The Royal College of Midwives has warned of ‘mixed messaging’ after a study revealed that midwives are giving different advice around alcohol consumption during pregnancy.
One in five (19%) midwives surveyed as part of the research, funded by the Institute of Alcohol Studies, incorrectly reported that the chief medical officers’ (CMO) 2016 guidelines advised a limit of 1-2 units once or twice per week.
The CMO began advising pregnant women to abstain completely from alcohol in 2016, but one in four (42%) of midwives surveyed said they were not aware of the actual content CMO guidelines update.
The National Institute for Health and Care Excellence (NICE) guidance were only updated to reflect the CMO guidelines in December 2018, which the survey indicated may account for incorrect identification of the CMO guidance content among midwives.
Commenting on the findings, RCM professional policy advisor Clare Livingstone warned that the CMO and NICE are ‘out of step, resulting in mixed messaging’.
She went onto ask for a ‘standardised approach to alcohol screening and advice’, as the survey suggested that there is no such thing during antenatal appointments.
The study revealed that nearly all midwives (97%) ‘always’ or ‘usually’ advised all women to abstain from alcohol during pregnancy at the first appointment – but the proportion who did so at later appointments dropped to 38%.
Most midwives (69%) reported having fewer than four hours of alcohol training pre-qualification and 19% had received none. After qualifying, a third (33%) of midwives had not received any alcohol-related training and only a quarter (25%) were offered this within annual training updates.

▸ Records supplied:
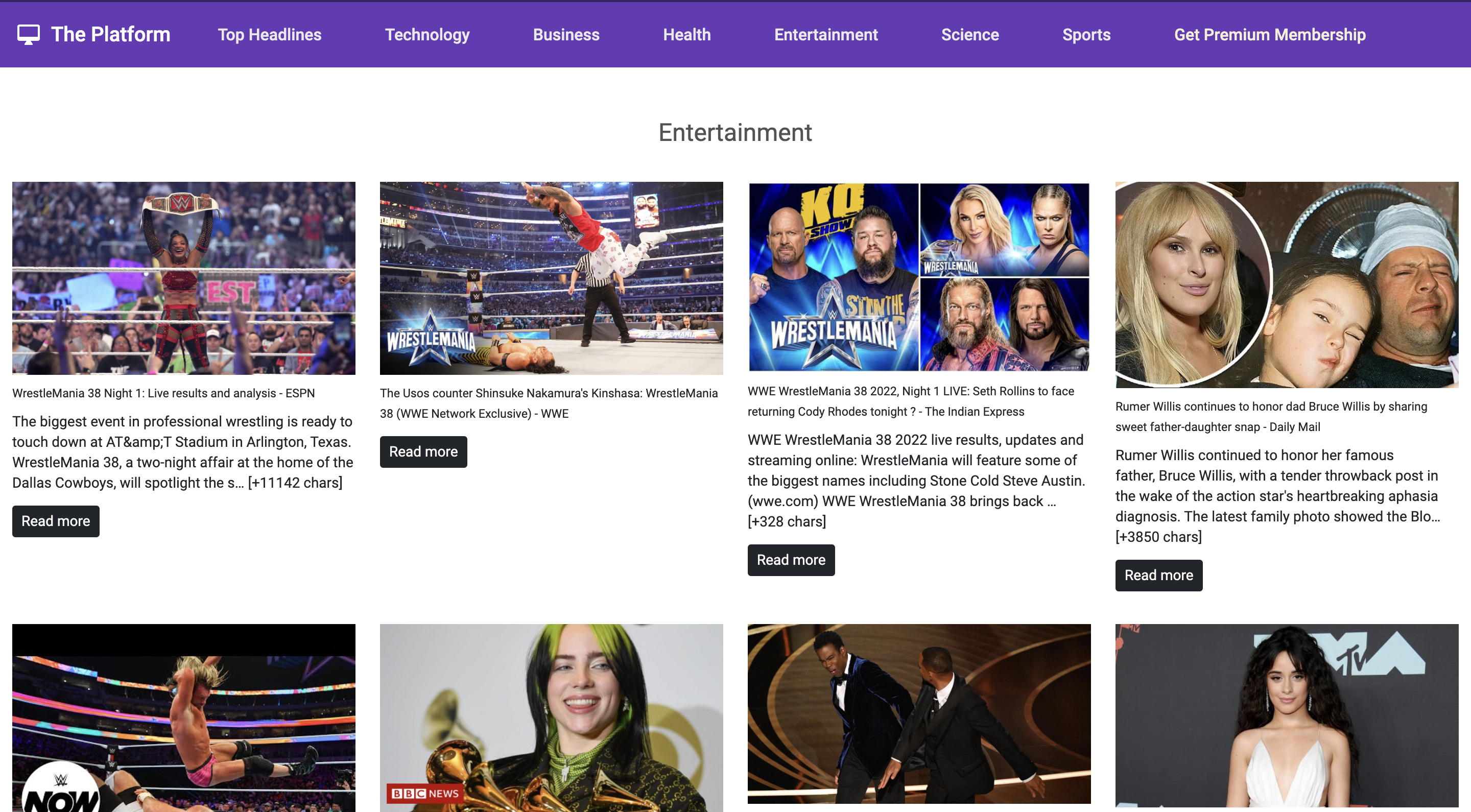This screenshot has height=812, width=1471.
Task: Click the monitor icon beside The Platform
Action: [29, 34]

--

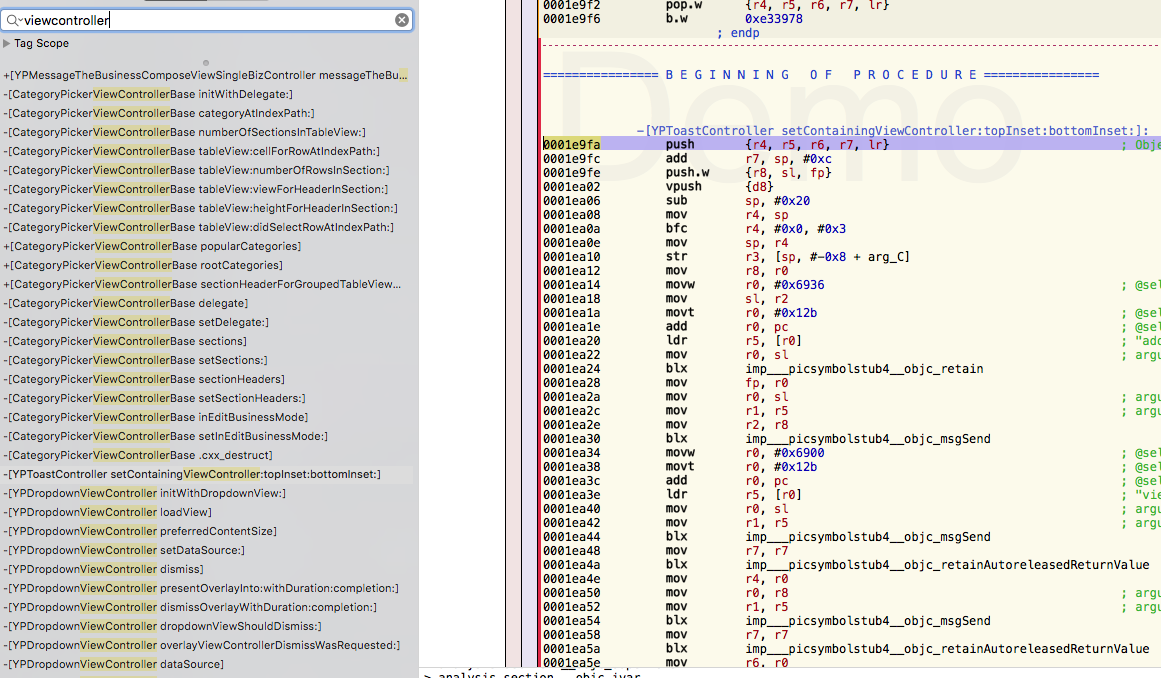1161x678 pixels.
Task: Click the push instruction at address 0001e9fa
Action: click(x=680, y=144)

▸ Study questions:
A. Answer these questions from the article on midwives' advice about alcohol in pregnancy:
(i) In which month and year was the NICE guidance updated to reflect the CMO guidelines?
(ii) What percentage of midwives "always" or "usually" advised all women to abstain from alcohol at the first appointment?
(iii) What percentage of midwives had received no alcohol training before qualifying?
B. Write the next part of the article on midwives' advice about alcohol in pregnancy, starting after its final sentence.

▸ Expected responses:
A.
(i) December 2018
(ii) 97%
(iii) 19%

B.
Ms Livingstone continued: ‘Effective communication of official guidance and appropriate training is essential in ensuring that health professionals are giving consistent advice to women on such an important issue as alcohol abstinence in pregnancy.’
Lead author of the study Lisa Schölin said: ‘Our findings that 42% midwives were not aware of the CMO guidelines suggests that the government did not effectively communicate the introduction of these updated recommendations.
‘The CMO guidelines were introduced almost three years before the NICE guidelines were updated in line with them, meaning that during that time both guidelines were live, and no coherent message was given from all sources midwives may refer to.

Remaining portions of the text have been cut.